Motor Vehicle: Child Passenger Safety | Teen Driving | Older Adults | Distracted Driving | Motorcycle | Impaired Driving
Motor Vehicle Injury Prevention
Motor vehicle injuries are the leading cause of deaths for Arkansans ages 1-34, according to the Centers for Disease Control and Prevention. Motor vehicle safety covers the age spectrum to include Child Passenger Safety, Teen Driving and Older Adult Driving. Additional injury prevention efforts focus on Motorcycle Safety, Impaired Driving and Distracted Driving.
Child Passenger Safety (CPS)
Child passenger safety emphasizes the correct and consistent use of proper passenger restraint in children ages 0-13, including children with special needs. 90% of child passenger seats have not been installed correctly. CPS includes training classes to certify Child Passenger Safety Technicians throughout Arkansas.

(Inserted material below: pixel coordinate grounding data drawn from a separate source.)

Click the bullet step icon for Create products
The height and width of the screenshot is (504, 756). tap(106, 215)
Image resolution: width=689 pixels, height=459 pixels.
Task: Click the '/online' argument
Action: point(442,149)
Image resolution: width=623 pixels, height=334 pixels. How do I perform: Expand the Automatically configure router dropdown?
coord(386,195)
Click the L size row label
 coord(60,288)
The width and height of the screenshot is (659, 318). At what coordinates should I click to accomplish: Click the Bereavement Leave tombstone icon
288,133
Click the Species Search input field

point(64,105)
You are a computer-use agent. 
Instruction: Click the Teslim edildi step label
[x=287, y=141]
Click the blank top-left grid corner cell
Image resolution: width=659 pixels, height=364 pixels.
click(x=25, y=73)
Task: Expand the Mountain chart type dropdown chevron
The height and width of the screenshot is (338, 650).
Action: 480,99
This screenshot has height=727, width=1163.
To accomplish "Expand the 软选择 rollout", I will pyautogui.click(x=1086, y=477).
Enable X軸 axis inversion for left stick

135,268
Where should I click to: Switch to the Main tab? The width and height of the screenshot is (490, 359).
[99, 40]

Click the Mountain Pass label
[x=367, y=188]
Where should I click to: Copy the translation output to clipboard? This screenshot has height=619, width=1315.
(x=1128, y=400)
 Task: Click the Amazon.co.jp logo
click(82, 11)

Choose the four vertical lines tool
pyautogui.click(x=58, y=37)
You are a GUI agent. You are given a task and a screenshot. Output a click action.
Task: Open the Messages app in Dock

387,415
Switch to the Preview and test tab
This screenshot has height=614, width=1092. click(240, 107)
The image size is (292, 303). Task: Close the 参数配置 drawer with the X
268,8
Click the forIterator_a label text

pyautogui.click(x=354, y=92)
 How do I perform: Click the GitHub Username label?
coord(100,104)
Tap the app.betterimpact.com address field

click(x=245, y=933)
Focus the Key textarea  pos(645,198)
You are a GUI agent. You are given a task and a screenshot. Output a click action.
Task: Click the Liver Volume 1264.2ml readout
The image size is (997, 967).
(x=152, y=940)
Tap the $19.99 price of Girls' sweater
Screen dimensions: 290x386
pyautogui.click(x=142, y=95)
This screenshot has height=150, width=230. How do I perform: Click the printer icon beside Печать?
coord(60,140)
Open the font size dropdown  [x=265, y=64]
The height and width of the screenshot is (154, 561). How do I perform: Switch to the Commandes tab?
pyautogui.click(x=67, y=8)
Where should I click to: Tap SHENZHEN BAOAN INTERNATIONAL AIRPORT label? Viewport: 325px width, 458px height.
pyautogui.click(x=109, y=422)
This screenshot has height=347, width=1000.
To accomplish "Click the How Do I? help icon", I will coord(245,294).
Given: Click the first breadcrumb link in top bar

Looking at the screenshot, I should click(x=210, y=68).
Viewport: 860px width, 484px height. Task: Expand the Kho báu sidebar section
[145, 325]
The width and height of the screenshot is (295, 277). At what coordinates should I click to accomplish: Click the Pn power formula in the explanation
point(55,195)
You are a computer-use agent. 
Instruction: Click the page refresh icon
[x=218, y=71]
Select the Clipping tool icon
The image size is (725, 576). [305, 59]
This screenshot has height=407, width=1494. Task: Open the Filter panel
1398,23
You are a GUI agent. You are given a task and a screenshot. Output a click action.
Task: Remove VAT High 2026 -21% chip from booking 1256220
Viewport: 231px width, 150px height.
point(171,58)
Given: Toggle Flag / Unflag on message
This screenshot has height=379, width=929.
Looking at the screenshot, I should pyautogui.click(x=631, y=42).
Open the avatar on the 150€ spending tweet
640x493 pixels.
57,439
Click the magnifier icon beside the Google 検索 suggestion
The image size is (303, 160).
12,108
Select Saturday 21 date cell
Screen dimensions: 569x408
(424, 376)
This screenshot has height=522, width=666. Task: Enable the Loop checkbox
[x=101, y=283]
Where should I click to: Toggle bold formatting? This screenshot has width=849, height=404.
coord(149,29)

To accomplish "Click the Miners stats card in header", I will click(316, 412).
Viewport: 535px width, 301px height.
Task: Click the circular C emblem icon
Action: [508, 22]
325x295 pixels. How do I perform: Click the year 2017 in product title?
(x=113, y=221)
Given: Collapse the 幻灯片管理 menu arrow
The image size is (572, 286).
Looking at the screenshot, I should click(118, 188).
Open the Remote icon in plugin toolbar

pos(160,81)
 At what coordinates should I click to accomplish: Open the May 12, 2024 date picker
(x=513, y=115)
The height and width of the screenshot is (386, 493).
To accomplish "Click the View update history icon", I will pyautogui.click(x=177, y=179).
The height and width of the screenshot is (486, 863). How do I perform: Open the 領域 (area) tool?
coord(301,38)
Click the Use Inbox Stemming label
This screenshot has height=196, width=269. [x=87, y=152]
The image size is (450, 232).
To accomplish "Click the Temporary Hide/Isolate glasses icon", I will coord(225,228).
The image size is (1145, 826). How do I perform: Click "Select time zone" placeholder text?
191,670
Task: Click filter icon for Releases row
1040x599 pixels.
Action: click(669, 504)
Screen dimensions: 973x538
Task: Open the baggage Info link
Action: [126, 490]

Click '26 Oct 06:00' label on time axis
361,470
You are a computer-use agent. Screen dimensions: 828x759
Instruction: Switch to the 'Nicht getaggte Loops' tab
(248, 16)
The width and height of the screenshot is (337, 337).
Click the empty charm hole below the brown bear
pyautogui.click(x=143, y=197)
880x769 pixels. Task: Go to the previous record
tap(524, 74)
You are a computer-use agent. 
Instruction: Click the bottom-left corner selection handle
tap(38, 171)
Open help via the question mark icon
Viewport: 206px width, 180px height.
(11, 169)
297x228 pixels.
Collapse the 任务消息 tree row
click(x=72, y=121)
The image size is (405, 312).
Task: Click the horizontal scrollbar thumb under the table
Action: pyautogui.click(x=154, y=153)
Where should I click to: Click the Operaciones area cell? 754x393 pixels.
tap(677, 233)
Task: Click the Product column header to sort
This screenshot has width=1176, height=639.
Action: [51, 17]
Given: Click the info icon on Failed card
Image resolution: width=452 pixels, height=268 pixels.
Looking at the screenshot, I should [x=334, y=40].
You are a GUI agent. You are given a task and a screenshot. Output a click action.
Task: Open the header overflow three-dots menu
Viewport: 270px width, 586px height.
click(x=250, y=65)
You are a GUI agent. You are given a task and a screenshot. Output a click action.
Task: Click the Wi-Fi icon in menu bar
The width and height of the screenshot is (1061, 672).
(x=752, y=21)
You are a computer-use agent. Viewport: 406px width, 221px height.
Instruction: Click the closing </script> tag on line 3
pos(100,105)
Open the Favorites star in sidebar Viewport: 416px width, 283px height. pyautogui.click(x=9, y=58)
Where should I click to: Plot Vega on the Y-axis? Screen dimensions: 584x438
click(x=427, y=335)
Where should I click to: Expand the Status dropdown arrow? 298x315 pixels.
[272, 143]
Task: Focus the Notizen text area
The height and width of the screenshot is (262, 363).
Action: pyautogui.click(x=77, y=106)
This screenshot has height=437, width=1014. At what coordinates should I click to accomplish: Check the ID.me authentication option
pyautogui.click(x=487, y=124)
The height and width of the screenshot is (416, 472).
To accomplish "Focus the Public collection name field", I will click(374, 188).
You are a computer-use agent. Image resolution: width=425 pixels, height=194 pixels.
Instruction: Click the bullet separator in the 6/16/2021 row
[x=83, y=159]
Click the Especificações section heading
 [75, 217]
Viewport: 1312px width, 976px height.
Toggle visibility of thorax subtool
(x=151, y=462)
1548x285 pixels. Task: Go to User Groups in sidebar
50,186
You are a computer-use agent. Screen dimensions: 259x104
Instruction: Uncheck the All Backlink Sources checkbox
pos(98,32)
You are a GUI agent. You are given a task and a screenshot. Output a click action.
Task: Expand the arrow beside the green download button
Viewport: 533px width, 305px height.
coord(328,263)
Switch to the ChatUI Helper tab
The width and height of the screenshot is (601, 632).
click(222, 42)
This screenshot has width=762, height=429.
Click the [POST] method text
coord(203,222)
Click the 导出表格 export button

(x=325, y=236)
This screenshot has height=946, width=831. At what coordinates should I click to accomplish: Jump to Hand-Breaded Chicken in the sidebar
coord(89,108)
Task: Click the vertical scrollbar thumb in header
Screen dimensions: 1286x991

Motor vehicle crashes are also the leading cause of death for teens. While learning to drive is a big step towards becoming an adult, keep in mind that teens are not yet adults. New teen drivers need time and practice to be safe behind the wheel. Teens and others on the road can be protected by guiding teens through a step-by-step approach to safer driving. Arkansas has a graduated driver licensing (GDL) law that allows novice drivers to improve skills under the safest conditions, while limiting nighttime driving, restricting cell phone use and limiting the number of passengers allowed for teen drivers.
Older Adult Driving
Older adult driving safety addresses some of the special issues of adults aged 65 and older. Older adult driving resources include injury prevention programs by the American Association for Retired Peoples (AARP), the National Highway Traffic Safety Administration (NHTSA), and the American Medical Association (AMA).
Drivers may become distracted by many things while on the road, but cell phones are the biggest problem. According to the National Highway Traffic Safety Administration (NHTSA), 5,474 people were killed in crashes involving driver distraction, and an estimated 448,000 were injured in the United States in 2009. Paul Davidson was a 41 year old man from Jonesboro who was killed as a result of a crash with a vehicle whose driver admitted he was texting while driving. Arkansas House Bill 1013, more commonly known as “Paul’s Law” after Paul Davidson, was passed on October 1, 2009 and prohibits the act of texting while driving in Arkansas for all drivers.
Impaired driving is described as driving under the influence of drugs and/or alcohol. Drivers in Arkansas are considered to be alcohol-impaired when they have blood-alcohol contents (BACs) of .08g/dL or higher, although lower BACs can also be contributing factors in crashes. According to the National Highway Traffic Safety Administration (NHTSA), alcohol/drug-related fatalities account for 44% of all motor vehicle crash-related fatalities in the United States and in 2010 more than 10,000 people died in alcohol-related crashes.
Arkansas ranks as the 6th highest state in the nation for motorcycle fatalities, according to the Centers for Disease Control and Prevention. Motorcycle safety programs are targeted at both motorcycle riders and car drivers to raise awareness and safe practices.